Said Professor Barbara Babb, director of CFCC, “It’s a vote of confidence that they acknowledge the work, understand it and appreciate it.”
Since its inception in 2004, the Truancy Court Program has addressed problems that underlie truancy to prevent the behavior from leading to delinquency, crime and violence. The program addresses the root causes of truancy and links families to social services and community based support.
Funding from the Charles Crane Family Foundation will allow the Truancy Court Program to operate in at least a few schools during the 2014-15 academic year. Program operation involves hiring a mentor for each school served, as well as a program-wide coordinator, a social worker and a data analyst. The funds will also help provide incentives for children who excel in the program.

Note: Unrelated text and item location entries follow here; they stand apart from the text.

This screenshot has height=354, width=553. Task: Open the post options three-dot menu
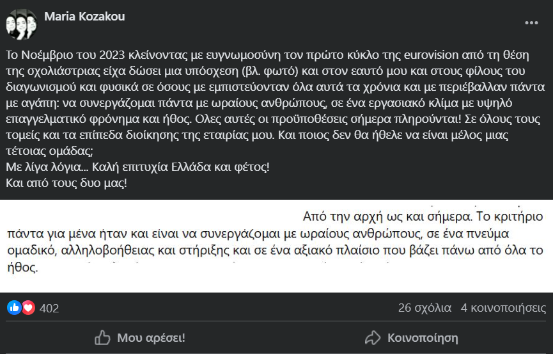coord(531,22)
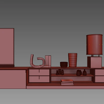Select the tall flat panel at the left edge
The height and width of the screenshot is (104, 104).
click(7, 48)
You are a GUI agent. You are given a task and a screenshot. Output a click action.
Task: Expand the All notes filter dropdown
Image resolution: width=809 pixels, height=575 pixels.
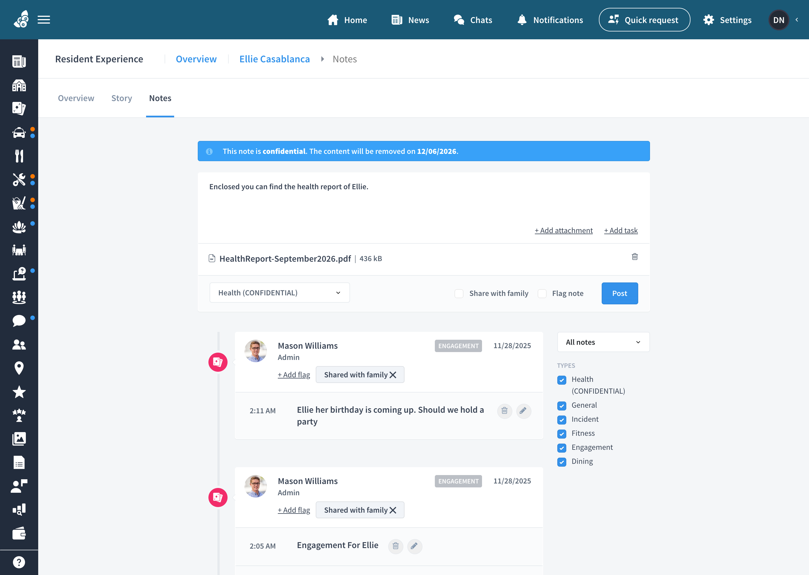pyautogui.click(x=603, y=342)
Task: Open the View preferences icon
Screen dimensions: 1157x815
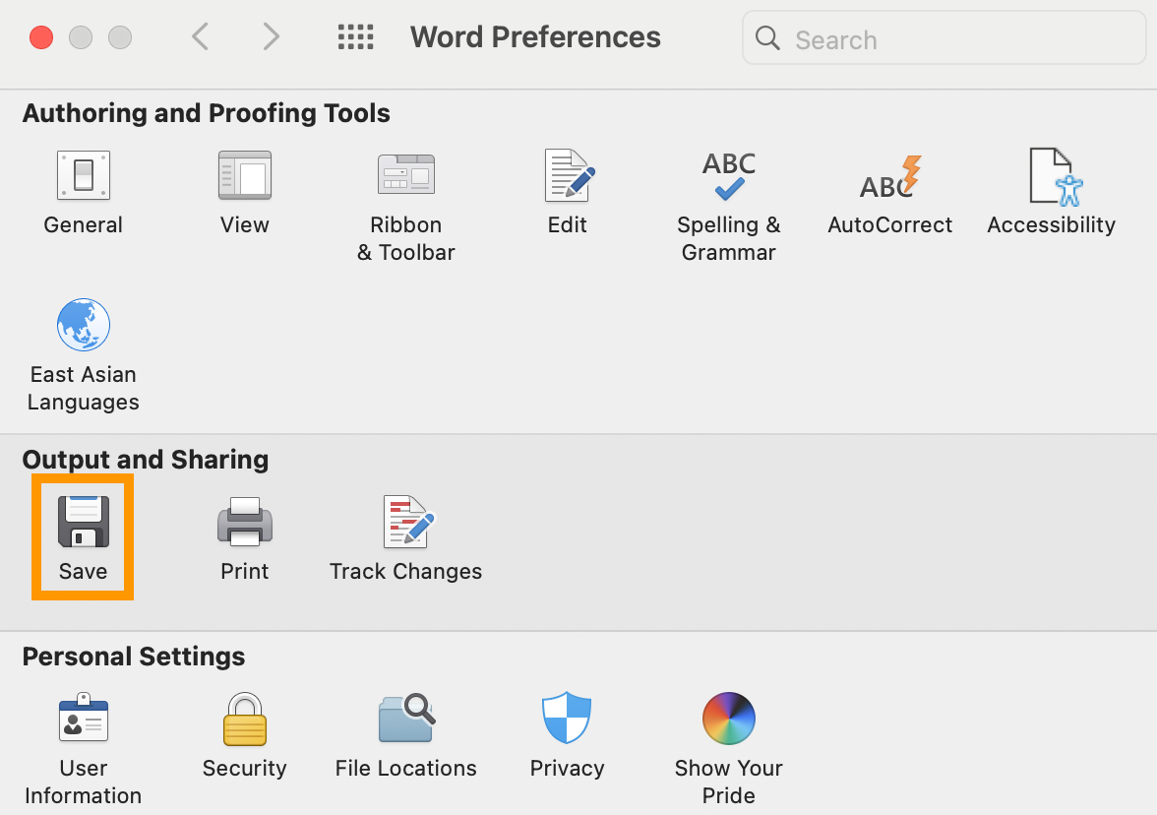Action: 244,177
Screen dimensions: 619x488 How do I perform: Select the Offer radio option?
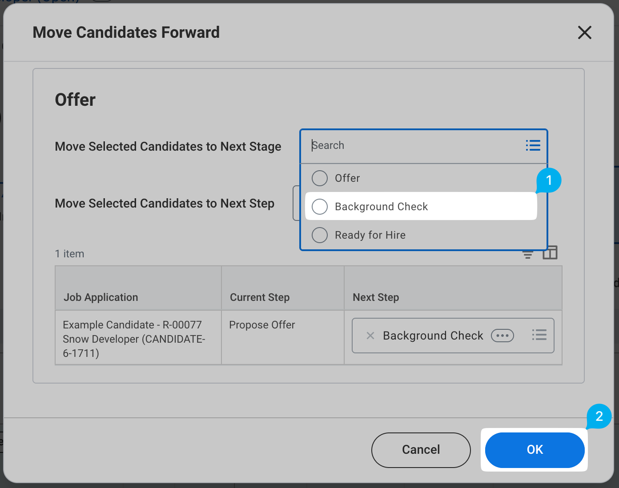320,178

These resources are critical to the program’s holistic approach of identifying and addressing the causes of truancy. Babb said mentoring helps students build self-esteem, set goals and work toward achieving them. She added that the students come to rely on the presence of TCP staff and volunteers, a reliance that further improves attendance and academic achievement.
In the Fall 2012 Truancy Court Program session, 57 percent of the participants graduated from the program. To graduate, students had to reduce their unexcused absences by at least 65 percent. In the Spring 2013 session, 60 percent of the program participants graduated. The program currently is operating in seven schools in Baltimore City for the 2013-14 academic year.
In addition, CFCC operates the Truancy Court Program in several Montgomery County schools. A recent story in the Montgomery County Gazette detailed the work the program has done in five of the county's middle schools, where the Truancy Court Program is funded by the Montgomery County Council through the Office of the State’s Attorney.
The TCP also transforms the UB Law CFCC student fellows who serve as law clerks to the Maryland District and Circuit Court judges and masters who oversee the program.
“Law students are viewing firsthand the ways in which lawyers and judges can effect change,” Babb said. “They are experiencing a problem-solving approach to the practice of law.”